Reproduce the lines below exactly, from the one containing "Over ons (20, 2139)" through the one containing "Jant & Lastik (217, 760)", both included. Leave out any pictures.

» **Data for the task**:
===============
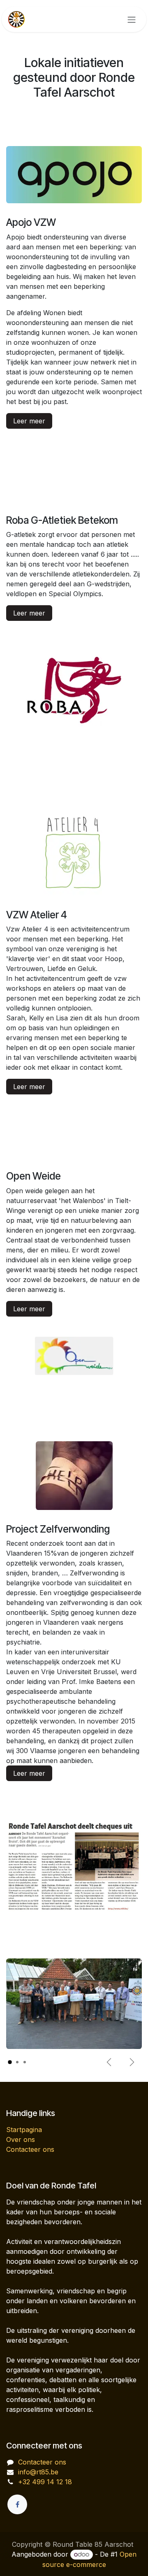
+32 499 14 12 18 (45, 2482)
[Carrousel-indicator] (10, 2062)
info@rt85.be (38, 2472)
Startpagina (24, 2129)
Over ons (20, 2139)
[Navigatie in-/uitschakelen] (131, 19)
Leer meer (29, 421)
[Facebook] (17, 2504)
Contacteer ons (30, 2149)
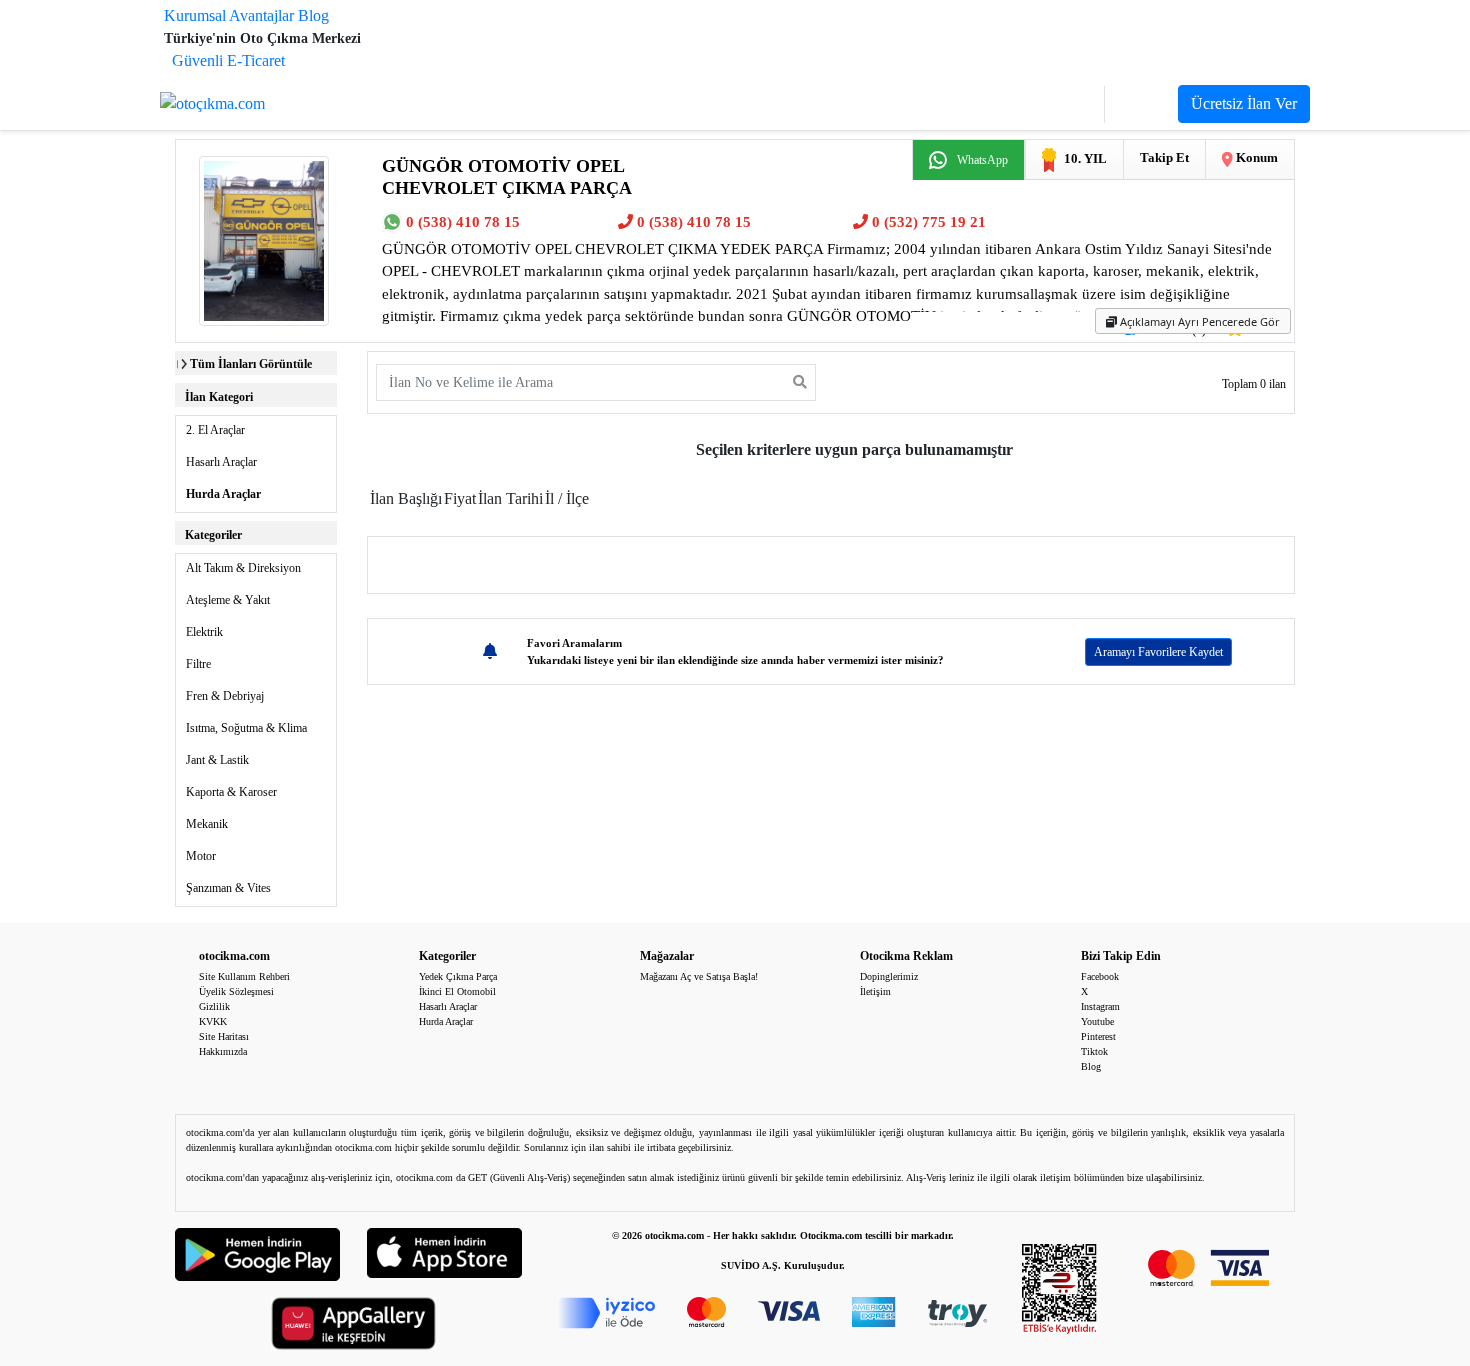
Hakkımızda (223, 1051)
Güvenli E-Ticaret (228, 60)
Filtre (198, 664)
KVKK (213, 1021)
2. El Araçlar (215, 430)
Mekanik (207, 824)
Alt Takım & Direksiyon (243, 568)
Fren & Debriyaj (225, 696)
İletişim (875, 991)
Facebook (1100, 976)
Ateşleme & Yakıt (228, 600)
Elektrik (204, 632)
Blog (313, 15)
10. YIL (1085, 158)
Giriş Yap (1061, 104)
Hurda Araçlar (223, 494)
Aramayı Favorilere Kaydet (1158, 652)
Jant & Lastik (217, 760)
===============
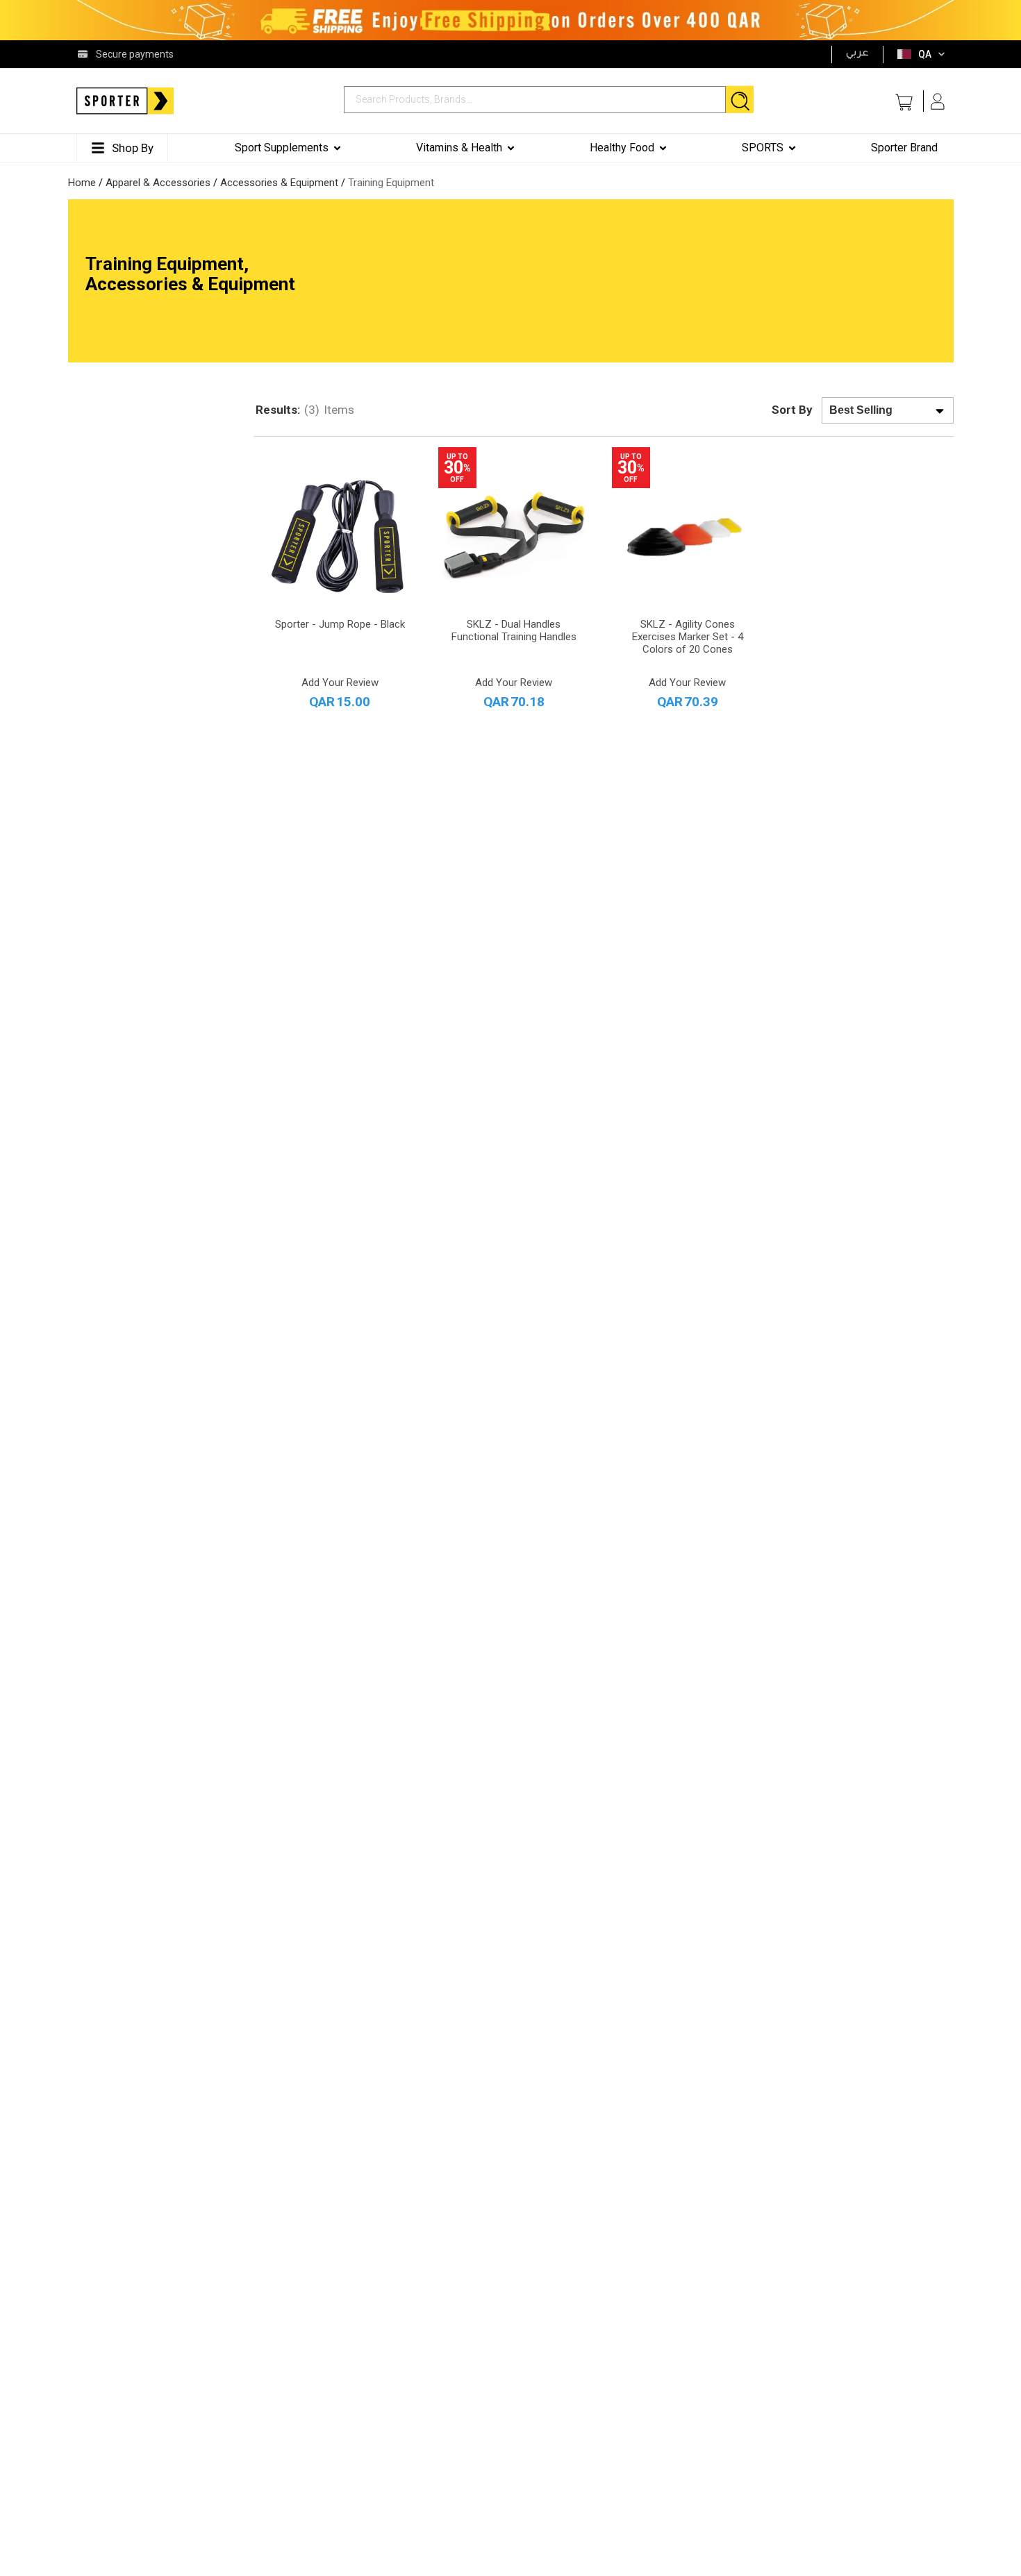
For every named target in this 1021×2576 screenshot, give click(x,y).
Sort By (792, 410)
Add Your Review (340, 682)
===============
» **Solution to the problem**:
Over ons (20, 2139)
[Navigatie in-/uitschakelen] (131, 19)
Leer meer (29, 421)
[Facebook] (17, 2504)
Contacteer ons (30, 2149)
Hakkımızda (223, 1051)
Güvenli E-Ticaret (228, 60)
Filtre (198, 664)
KVKK (213, 1021)
2. El Araçlar (215, 430)
Mekanik (207, 824)
Alt Takım & Direksiyon (243, 568)
Fren & Debriyaj (225, 696)
İletişim (875, 991)
Facebook (1100, 976)
Ateşleme & Yakıt (228, 600)
Elektrik (204, 632)
Blog (313, 15)
10. YIL (1085, 158)
Giriş Yap (1061, 104)
Hurda Araçlar (223, 494)
Aramayı Favorilere Kaydet (1158, 652)
Jant & Lastik (217, 760)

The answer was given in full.